==== Provided records

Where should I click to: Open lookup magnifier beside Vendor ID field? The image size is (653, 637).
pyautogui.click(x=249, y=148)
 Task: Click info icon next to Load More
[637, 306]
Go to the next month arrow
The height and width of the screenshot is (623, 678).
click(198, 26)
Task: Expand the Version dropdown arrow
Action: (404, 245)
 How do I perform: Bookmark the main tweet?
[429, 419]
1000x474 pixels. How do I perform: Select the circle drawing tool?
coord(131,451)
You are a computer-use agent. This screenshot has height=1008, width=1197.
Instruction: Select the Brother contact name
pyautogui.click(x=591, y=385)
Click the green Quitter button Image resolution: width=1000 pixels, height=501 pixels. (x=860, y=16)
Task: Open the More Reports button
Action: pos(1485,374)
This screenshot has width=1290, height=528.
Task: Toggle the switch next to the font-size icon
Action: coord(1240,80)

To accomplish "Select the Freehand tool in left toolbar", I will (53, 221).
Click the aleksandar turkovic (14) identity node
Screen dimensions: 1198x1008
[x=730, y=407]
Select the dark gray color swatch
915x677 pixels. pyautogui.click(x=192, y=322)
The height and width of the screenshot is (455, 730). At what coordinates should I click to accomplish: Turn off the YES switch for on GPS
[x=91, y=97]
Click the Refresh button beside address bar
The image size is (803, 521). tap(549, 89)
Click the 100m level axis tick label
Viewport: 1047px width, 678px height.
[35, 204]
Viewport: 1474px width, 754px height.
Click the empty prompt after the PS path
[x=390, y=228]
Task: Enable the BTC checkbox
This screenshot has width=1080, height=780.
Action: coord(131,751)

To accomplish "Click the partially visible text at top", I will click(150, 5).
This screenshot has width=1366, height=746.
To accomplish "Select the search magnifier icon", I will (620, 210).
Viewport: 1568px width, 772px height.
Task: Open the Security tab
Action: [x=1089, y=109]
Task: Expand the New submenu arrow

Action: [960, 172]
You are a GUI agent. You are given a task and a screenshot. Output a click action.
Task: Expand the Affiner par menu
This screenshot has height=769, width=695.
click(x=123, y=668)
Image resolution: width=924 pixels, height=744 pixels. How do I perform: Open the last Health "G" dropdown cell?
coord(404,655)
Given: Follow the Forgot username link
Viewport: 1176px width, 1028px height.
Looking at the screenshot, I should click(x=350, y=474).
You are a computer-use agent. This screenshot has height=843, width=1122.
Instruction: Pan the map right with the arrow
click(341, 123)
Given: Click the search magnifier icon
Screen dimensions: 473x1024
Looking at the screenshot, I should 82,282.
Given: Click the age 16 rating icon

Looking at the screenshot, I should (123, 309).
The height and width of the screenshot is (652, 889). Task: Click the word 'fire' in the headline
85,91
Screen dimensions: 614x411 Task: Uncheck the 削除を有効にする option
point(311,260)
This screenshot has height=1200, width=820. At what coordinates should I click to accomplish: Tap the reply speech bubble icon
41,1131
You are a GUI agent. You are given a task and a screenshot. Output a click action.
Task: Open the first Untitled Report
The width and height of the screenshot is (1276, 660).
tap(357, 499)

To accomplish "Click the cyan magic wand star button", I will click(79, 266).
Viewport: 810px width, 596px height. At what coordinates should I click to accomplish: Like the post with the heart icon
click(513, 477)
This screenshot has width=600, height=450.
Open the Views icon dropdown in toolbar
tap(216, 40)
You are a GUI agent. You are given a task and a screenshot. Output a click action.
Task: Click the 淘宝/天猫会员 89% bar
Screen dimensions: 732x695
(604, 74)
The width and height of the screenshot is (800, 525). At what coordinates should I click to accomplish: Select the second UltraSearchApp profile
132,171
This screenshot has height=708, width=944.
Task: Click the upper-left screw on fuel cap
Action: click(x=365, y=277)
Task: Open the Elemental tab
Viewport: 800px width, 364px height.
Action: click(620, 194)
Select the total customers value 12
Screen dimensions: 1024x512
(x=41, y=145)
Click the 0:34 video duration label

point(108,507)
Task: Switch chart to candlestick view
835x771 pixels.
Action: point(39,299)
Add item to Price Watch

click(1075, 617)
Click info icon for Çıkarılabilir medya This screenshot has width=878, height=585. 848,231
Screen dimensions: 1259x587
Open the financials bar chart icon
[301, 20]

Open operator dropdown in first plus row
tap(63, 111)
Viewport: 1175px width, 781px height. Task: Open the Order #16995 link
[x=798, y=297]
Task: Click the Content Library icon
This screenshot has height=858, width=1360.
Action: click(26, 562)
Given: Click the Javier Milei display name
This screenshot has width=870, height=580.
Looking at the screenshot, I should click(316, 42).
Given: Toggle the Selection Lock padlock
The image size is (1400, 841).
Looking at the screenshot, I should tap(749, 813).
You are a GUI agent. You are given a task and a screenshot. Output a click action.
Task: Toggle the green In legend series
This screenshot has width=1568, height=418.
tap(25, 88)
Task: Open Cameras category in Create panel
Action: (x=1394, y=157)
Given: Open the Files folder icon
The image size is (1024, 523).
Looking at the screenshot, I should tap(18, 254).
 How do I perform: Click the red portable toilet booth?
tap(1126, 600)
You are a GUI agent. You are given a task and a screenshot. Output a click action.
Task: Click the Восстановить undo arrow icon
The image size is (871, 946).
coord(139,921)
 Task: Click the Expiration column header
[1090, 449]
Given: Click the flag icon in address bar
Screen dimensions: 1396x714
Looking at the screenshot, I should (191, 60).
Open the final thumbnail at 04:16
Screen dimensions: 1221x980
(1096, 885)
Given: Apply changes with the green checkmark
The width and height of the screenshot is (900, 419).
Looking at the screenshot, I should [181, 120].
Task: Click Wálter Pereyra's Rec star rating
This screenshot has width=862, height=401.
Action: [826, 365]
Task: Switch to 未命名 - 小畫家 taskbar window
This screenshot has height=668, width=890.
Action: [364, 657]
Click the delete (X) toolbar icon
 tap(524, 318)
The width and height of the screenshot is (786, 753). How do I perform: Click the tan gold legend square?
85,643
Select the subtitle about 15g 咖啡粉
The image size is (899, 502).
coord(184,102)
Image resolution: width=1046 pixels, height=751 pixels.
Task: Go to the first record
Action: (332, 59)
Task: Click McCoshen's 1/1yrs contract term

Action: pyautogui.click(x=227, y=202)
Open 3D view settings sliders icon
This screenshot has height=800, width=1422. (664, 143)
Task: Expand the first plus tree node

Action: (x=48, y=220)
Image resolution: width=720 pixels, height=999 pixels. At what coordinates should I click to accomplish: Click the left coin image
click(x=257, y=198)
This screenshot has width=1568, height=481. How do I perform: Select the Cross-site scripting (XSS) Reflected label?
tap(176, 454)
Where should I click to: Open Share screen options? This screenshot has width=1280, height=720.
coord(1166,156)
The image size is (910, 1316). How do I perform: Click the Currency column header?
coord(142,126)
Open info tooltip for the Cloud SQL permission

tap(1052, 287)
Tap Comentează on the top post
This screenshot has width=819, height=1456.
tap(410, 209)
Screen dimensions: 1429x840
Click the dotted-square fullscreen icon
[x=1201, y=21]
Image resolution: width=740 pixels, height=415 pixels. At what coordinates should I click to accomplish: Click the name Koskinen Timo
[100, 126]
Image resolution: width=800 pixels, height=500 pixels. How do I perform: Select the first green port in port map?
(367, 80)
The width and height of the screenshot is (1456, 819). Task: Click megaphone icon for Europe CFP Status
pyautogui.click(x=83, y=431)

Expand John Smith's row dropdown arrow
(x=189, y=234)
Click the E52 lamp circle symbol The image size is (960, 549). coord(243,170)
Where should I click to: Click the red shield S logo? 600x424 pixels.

========

• [Task to complete]: Select and copy each line from the data that includes the word "computer".

• [Answer]:
You are a computer-use agent. This screenshot has height=1008, width=1197.
You are a computer-use agent. This screenshot has height=843, width=1122.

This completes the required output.